In 1954, Frank Lloyd Wright (1867–1959) designed the Bachman Wilson House in New Jersey. It was then transported to Crystal Bridges in January 2014 to protect it from recurrent flooding.
A beautiful example of Wright’s ongoing efforts to destroy the closed-in, boxy formality of 20th century architecture, the house is designed around an open floor plan, utilizing passive solar and radiant heat. That, combined with the tall windows and abundance of natural light, creates a calm, continuously flowing, low-cost living space.
American designer, inventor, and theorist R. Buckminster Fuller (1895-1983) imagined geodesic domes could be economical, efficient housing. The Fly’s Eye Dome is a lightweight fiberglass 50-foot prototype.
Constructed with circular openings called “oculi”— patterned like the lenses of a fly’s eye— for light and air flow, this fiberglass dome was first presented in the U.S. at the 1981 Los Angeles Bicentennial. Acquired by Crystal Bridges in 2016, the fully-restored geodesic dome is installed along their nature trails.

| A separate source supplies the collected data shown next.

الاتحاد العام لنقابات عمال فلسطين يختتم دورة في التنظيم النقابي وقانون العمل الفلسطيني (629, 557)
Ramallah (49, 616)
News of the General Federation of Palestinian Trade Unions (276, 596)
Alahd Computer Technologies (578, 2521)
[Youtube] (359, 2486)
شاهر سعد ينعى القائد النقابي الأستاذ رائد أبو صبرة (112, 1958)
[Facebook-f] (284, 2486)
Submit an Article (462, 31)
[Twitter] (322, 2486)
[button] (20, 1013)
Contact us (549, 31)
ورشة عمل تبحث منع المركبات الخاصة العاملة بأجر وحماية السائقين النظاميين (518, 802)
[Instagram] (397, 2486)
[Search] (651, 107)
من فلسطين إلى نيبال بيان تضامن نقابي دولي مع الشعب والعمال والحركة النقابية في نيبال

Robert Indiana’s (1928) corten steel LOVE sculpture stands at Crystal Bridges’ south entrance. One of over 50 versions of Indiana's Pop Art sculptures installed all over the world, its deep brown coloring harmonizes with the surrounding woodlands. The bold letters form a block— L and O sit on top of V and E, with the O tipped to one side, adding diagonal dynamism.
Another art trail installation and sculpture with versions around the world, Maman by Louise Bourgeois (1911–2010) is a thirty-foot spider constructed of steel and brass, its egg sack filled with marble eggs. An homage to Bourgeois’ beloved mother— a clever textile artist who restored tapestries— the spider feels powerfully protective, rather than creepy.
An impressive steel tree-like sculpture installed at the museum entrance, Yield by Roxy Paine (1966) reaches curling silver branches towards the sky. Part of his Dendroid series, in which Paine combines welded pipes and rods with the visual language of trees to create something impossibly organic, Yield appears to have grown in some alternate reality where trees are made of metal.
Known for his work within the Light and Space movement— a California art movement merging minimalism with a focus on perceptual experiences of light and space— James Turrell (1943) has created a series of Skyspaces.
These freestanding concrete structures, artfully encrusted with stones, function as naked eye observatories, with an opening in the ceiling framing the sky and bench seating for visitors.
These installations often mix natural light with color, transforming viewers' experiences of the sky. The Way of Color at Crystal Bridges was the first Skyspace to feature LED lighting.
Another crowd favorite, the ebullient, bright red Two-Headed Figure Sculpture by Keith Haring (1958–1990) depicts a cartoonish humanoid form pushing up from the ground, fused at the waist to a joyfully barking dog. Two-Headed Figure Sculpture is currently on loan, but will return to the museum later this year.
Megan D Robinson
Megan D Robinson writes for Art & Object and the Iowa Source.